The Trump Administration has signaled it will oppose new relief legislation during the COVID-19 pandemic unless an aid bill includes a “payroll tax holiday.”

In early May, President Donald Trump said he would not support a relief bill without such a measure.

“I want to see a payroll tax cut on both sides, a very strong one, because that’s going to really put people to work,” Trump said in a virtual form on Fox News, where he appeared with Treasury Secretary Steven Mnuchin. “And I told Steve just today, we’re not doing anything unless we get a payroll tax cut. That is so important to the success of our country.”

In an interview with The Washington Post, White House economic adviser Stephen Moore said, “High-ranking White House officials have told me that we will not sign a phase four deal without a payroll tax cut.”

A spokesperson for the White House said the president has “called on Congress to pass this before and he believes it must be part of any phase four package.”

The Committee for a Responsible Federal Budget has estimated a three-month payroll tax holiday would cost $300 billion. The 7.65% tax currently funds Medicare and Social Security.

The tax holiday has been opposed by prominent Congressional leaders, Democrat and Republican.
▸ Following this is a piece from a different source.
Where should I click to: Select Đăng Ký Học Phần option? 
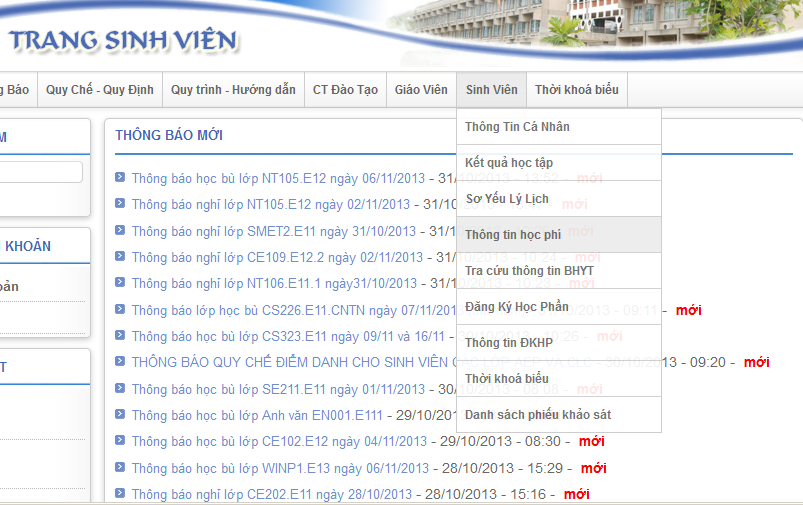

“I’m not a particular fan of that,” Senate Majority Whip John Thune, Republican for South Dakota, said. “I guess I’m open to being persuaded that it’s something that could be effective, but I think some of the things that we are currently doing are having a bigger impact.” Oregon Democrat Senator Ron Wyden said it would be a “big mistake” to pass the cut.
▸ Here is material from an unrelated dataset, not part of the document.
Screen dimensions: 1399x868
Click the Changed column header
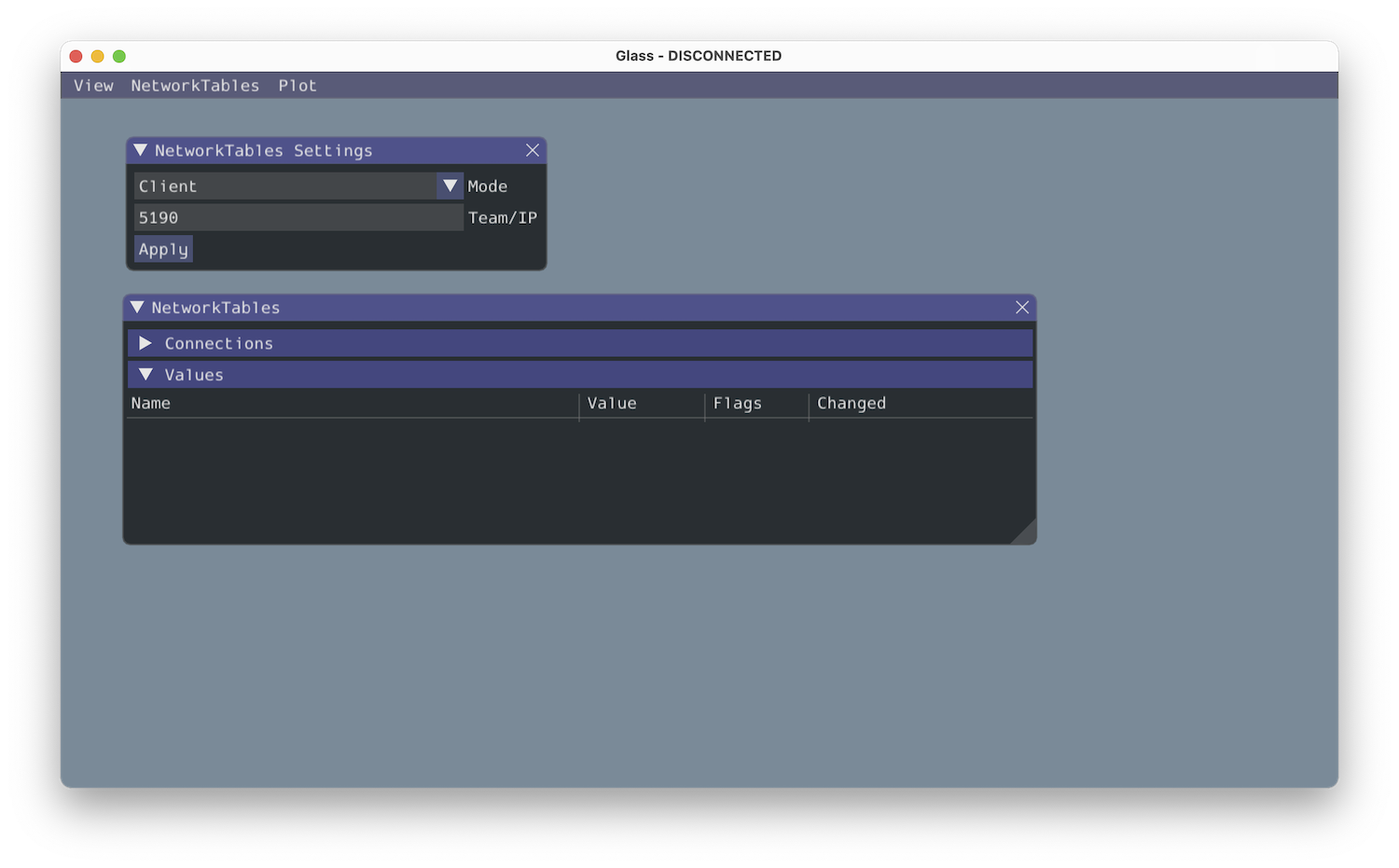[851, 404]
“What they want to do is hit Social Security like a wrecking ball with a massive tax cut for the country’s biggest corporations,” Wyden said. “We are going to oppose this with everything we have.”


2 responses to “Trump Administration Pushes for Payroll Tax Cut”

  1. If the objective is to encourage companies to hire or re-hire employees, a payroll tax cut is a ridiculous idea. Businesses are not going to hire personnel because they don’t have to pay Medicare and Social Security taxes related to such employees. Businesses will hire additional employees when there is work for them to do. A restaurant will not hire waitstaff, a small retail outlet will not hire sales clerks, a hotel will not hire housekeepers and desk clerks unless the business has work for those employees to do. Thoughtful, tailored unemployment benefits that will provide people who have been furloughed or terminated because of the coronavirus pandemic with money to spend will provide the impetus business needs to expand current levels of employment. Those benefits should not be so generous as to discourage recipients from accepting jobs offered but should be sufficient to allow for some discretionary spending.